Lately on the road to self improvement in the past few years, I've noticed a major sticking point of mine that I think I need to address. It's frequently getting cut off in conversation. I haven't had this problem with women in groups to any major degree, but it happens more around men, especially coworkers. The scenario is generally like this....

Person 1: "Blah blah blah blah chatter chatter."

Me: "I agree, I......"

Person 2: "Yada yada yada yada blah blah."

Me: "Wel...."

Person 1: "Blah blah blah blah."

Me: "W..."

Person 2: "Yada yada yada yada yada."

Me: "I know, I think that they should go ahead and...."

Person 2: (now obviously talking over me) "Blah blah blah blah blah."


First off, I'm not an entirely chatty person, that basically is to say that I'm not trying to dominate the conversation in any way and I'm effective as a listener. But this situation drives me completely up a wall, and I find it happening a lot. Lately one of my more polite coworkers has picked up on this and after loudmouth quits talking, says to me "You were saying?"

→ **YOUR TASK**
What lines does the writer speak as "Me" in the sample exchange in the post about getting cut off in conversation? List every one. You won't need the entries that come next.

→ **EXTRACTED DATA**
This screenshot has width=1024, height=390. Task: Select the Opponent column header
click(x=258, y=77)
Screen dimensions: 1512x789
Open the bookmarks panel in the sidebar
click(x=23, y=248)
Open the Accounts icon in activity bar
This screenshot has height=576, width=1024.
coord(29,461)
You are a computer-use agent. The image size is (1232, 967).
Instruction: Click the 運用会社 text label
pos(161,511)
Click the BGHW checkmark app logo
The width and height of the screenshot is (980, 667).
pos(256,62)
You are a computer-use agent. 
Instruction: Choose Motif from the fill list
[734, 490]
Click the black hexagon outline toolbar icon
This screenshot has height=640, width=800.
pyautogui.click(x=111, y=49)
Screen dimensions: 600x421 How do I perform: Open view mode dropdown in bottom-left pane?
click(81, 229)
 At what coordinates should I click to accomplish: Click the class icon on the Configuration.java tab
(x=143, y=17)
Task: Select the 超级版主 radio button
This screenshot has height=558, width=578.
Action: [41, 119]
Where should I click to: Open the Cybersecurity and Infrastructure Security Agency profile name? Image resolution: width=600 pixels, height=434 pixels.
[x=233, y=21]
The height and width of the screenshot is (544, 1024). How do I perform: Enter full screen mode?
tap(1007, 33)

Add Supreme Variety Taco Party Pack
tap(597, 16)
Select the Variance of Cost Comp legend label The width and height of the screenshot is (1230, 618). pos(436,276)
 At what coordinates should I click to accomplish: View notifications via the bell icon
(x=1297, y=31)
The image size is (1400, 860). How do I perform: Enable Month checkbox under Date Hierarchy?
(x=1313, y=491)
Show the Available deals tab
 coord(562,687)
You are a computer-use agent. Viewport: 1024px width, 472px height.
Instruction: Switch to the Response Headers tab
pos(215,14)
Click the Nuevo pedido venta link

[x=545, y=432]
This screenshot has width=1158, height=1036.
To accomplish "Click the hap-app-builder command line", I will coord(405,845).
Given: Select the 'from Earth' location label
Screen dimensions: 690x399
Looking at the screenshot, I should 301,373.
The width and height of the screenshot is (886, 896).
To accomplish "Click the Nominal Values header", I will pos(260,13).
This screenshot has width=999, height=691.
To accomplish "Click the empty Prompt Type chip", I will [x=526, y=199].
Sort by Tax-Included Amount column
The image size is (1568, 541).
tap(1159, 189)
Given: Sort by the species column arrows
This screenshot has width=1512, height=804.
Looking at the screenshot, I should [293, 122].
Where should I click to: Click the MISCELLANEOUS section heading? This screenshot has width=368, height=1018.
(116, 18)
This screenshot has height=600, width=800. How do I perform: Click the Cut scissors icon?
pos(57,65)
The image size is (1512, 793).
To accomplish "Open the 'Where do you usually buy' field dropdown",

→ **ANSWER TO THIS PROBLEM**
- "I agree, I......"
- "Wel...."
- "W..."
- "I know, I think that they should go ahead and...."